* [SOURCE EXCERPT]

# # # # #

As the only known publication in print dedicated to understanding the costs of burrs, this book is written for manufacturing engineers, managers in piece part manufacturing, vendors exploring sales potentials, and economists.
ABOUT THE AUTHOR

LaRoux Gillespie has studied burrs and deburring since 1966 gathering documents and facts along the way and reporting on advances in the technology at technical conferences around the world. In his 40 years of work, which included a search for data for a doctoral dissertation, Gillespie has found no published work with a clear picture of the cost of burrs. The competitive market place limits published information of burrs, particularly economic data. To compile information for this book Gillepie used insight gathered from forty years of experience in manufacturing and the assistance of experts such as John Kittredge as well as published literature gathered with the help of librarians at Linda Hall technical library. In his pursuit for accurate information, Gillespie welcomes constructive criticism and suggestions that can add to public knowledge of this important topic. Case studies on burrs and costs or surveys not mentioned in this book are particularly welcome.

# # # # #

* [SUPPLIED DATA]
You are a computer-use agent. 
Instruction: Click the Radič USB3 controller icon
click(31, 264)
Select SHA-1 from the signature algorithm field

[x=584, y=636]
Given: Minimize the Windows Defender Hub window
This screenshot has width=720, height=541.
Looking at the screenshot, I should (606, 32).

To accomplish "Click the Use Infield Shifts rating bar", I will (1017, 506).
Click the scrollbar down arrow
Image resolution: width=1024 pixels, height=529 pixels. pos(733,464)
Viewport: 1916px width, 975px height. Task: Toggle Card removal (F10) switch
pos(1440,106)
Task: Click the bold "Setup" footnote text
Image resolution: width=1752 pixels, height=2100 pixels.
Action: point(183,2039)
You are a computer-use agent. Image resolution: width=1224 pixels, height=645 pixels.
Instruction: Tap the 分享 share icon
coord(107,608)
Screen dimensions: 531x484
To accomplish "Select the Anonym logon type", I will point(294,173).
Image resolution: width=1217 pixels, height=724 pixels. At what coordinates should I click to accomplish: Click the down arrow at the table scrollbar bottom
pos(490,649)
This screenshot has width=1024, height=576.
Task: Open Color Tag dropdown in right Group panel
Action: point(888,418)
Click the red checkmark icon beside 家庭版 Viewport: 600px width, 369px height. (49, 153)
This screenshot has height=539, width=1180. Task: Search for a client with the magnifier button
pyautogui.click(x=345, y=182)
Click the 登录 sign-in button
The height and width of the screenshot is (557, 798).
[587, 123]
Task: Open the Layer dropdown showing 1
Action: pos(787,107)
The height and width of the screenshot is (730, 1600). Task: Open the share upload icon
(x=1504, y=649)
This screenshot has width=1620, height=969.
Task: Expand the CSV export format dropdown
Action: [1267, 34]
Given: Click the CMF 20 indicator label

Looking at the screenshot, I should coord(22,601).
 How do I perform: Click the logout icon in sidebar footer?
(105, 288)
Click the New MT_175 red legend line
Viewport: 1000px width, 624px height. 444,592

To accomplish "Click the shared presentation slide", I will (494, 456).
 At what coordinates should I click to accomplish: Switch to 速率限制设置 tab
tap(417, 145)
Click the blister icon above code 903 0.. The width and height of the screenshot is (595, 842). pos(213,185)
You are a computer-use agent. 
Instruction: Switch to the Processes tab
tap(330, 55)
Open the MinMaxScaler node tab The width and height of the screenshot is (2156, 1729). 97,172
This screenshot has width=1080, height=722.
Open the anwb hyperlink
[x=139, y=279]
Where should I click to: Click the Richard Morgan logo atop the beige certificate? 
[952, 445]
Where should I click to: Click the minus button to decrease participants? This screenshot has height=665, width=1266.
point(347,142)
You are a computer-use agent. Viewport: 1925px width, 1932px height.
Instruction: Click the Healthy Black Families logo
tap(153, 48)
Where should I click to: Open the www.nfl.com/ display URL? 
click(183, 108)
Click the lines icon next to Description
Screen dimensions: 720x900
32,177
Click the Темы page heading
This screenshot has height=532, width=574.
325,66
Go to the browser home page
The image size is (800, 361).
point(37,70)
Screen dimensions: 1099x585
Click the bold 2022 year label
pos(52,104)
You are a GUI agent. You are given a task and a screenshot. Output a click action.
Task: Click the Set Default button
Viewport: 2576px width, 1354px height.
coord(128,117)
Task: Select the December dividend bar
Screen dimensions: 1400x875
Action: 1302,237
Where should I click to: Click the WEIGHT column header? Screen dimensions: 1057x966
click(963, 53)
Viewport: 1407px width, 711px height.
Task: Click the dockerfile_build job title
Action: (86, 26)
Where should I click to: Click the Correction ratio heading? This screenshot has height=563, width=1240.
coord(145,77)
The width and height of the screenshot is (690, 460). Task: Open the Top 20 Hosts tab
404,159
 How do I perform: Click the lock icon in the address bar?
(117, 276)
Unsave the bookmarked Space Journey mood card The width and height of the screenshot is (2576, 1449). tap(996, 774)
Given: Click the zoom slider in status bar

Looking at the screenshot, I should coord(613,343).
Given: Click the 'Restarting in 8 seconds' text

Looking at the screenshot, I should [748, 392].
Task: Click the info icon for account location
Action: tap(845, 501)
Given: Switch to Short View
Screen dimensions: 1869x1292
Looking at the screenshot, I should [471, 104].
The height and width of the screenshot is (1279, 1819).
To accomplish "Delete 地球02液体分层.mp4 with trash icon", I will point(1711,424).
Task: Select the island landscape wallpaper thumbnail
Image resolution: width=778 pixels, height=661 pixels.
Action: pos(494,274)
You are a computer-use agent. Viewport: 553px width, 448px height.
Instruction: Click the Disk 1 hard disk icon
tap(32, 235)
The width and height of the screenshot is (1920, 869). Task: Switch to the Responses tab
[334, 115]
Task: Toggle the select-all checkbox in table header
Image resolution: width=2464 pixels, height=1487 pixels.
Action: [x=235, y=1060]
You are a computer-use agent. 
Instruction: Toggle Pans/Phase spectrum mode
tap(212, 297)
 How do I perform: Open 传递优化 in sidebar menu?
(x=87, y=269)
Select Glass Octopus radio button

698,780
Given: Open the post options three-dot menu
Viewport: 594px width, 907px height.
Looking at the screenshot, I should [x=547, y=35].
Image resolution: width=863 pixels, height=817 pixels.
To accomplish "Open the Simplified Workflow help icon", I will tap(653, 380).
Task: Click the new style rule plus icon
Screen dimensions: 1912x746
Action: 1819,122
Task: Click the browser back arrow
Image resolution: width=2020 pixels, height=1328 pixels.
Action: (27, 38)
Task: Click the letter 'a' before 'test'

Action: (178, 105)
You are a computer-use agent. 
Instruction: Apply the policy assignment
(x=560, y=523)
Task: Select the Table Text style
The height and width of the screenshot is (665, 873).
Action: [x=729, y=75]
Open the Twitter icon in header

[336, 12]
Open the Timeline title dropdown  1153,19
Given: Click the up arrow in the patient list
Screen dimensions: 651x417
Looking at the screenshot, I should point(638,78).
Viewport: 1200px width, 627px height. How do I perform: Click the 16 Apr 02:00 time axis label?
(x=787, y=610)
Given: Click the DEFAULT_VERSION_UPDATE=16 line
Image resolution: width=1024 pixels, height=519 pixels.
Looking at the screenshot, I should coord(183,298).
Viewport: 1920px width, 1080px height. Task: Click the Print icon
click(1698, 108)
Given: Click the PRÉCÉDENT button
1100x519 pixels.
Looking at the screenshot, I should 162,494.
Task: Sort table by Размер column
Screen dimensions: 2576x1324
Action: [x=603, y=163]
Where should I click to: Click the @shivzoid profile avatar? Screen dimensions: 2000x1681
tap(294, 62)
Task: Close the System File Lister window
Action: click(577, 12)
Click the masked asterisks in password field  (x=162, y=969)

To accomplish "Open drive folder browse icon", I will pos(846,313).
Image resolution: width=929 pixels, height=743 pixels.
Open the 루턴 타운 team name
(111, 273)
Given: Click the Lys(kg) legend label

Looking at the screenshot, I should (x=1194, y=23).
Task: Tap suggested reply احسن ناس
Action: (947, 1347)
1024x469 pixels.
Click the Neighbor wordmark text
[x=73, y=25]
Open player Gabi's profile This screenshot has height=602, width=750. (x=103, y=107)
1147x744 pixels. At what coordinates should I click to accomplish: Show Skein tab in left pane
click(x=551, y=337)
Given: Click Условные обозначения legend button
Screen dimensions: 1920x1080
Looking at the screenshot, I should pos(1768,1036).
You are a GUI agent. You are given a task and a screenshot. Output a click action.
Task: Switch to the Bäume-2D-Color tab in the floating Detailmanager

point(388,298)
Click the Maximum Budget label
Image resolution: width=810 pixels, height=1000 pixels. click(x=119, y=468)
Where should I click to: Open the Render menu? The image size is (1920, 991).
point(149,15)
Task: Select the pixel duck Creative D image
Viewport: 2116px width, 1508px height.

# # # # #

* [EXERCISE SET]
1. Can you render the records from the line containing "Image resolution: width=929" through the end of the records as a Markdown table with the columns Row and Line, leaving out blank lines?
2. Could you write the next part of the passage about the book on the cost of burrs, picking up after its last sentence?

* [PER-TASK ANSWERS]
1.
| Row | Line |
|---|---|
| 1 | Image resolution: width=929 pixels, height=743 pixels. |
| 2 | Open the 루턴 타운 team name |
| 3 | (111, 273) |
| 4 | Given: Click the Lys(kg) legend label |
| 5 | Looking at the screenshot, I should (x=1194, y=23). |
| 6 | Task: Tap suggested reply احسن ناس |
| 7 | Action: (947, 1347) |
| 8 | 1024x469 pixels. |
| 9 | Click the Neighbor wordmark text |
| 10 | [x=73, y=25] |
| 11 | Open player Gabi's profile This screenshot has height=602, width=750. (x=103, y=107) |
| 12 | 1147x744 pixels. At what coordinates should I click to accomplish: Show Skein tab in left pane |
| 13 | click(x=551, y=337) |
| 14 | Given: Click Условные обозначения legend button |
| 15 | Screen dimensions: 1920x1080 |
| 16 | Looking at the screenshot, I should pos(1768,1036). |
| 17 | You are a GUI agent. You are given a task and a screenshot. Output a click action. |
| 18 | Task: Switch to the Bäume-2D-Color tab in the floating Detailmanager |
| 19 | point(388,298) |
| 20 | Click the Maximum Budget label |
| 21 | Image resolution: width=810 pixels, height=1000 pixels. click(x=119, y=468) |
| 22 | Where should I click to: Open the Render menu? The image size is (1920, 991). |
| 23 | point(149,15) |
| 24 | Task: Select the pixel duck Creative D image |
| 25 | Viewport: 2116px width, 1508px height. |

2.
TABLE OF CONTENTS

  • Preface ........ ii
  • CHAPTER 1 OVERVIEW OF BURR ECONOMICS ........ 1
  • CHAPTER 2 COST PER PART ........7
  • CHAPTER 3 COST OF THE SHOP OPERATION ........61
  • CHAPTER 4 WORLD ECONOMICS OF DEBURRING ........ 101
  • CHAPTER 5: REDUCING THE COSTS ........129
  • APPENDIX
    A. History
       MODERN DEVELOPMENTS........ 157
       DEBURRING PROCESSES........ 158
    B. STANDARD ELEMENT TIME AND MOTION ESTIMATING ........ 169
    MANUAL DEBURRING ON A DRILL PRESS ........170
    ABRASIVE BELT DEBURRING ........174
    ROLLED EDGE FINISHING ........178
    MANUAL ABRASIVE BELT DEBURRING W/PEDESTAL MACHINES ........ 179
    HANDHELD PORTABLE TOOL DEBURRING ........182
    HAND DEBURRING W/O MOTORIZED TOOLS ........184
    HAND DEBURRING/DEFLASHING PLASTIC PARTS ........189
    TUMBLING PROCESSES ........192

  • CHAPTER QUOTES
    excerpts from the first page of each chapter

    Chapter 1
    Many shops have only a superficial understanding of deburring economics and few are aware they have 122 different deburring processes to select from. Despite 40,000 pages of information on burrs and deburring finding useful information on deburring economics is difficult. This book is directed at a clear understanding of the economics of burrs and their removal. It does not describe how the processes work, the side effects of deburring or...how to reduce burr size. It does provide the basic information about burr prevention, but only as a prelude to how that impacts deburring costs. In all cases the reader is directed to other excellent works ... This is a book that allows the reader to make actual economic comparisons and estimates.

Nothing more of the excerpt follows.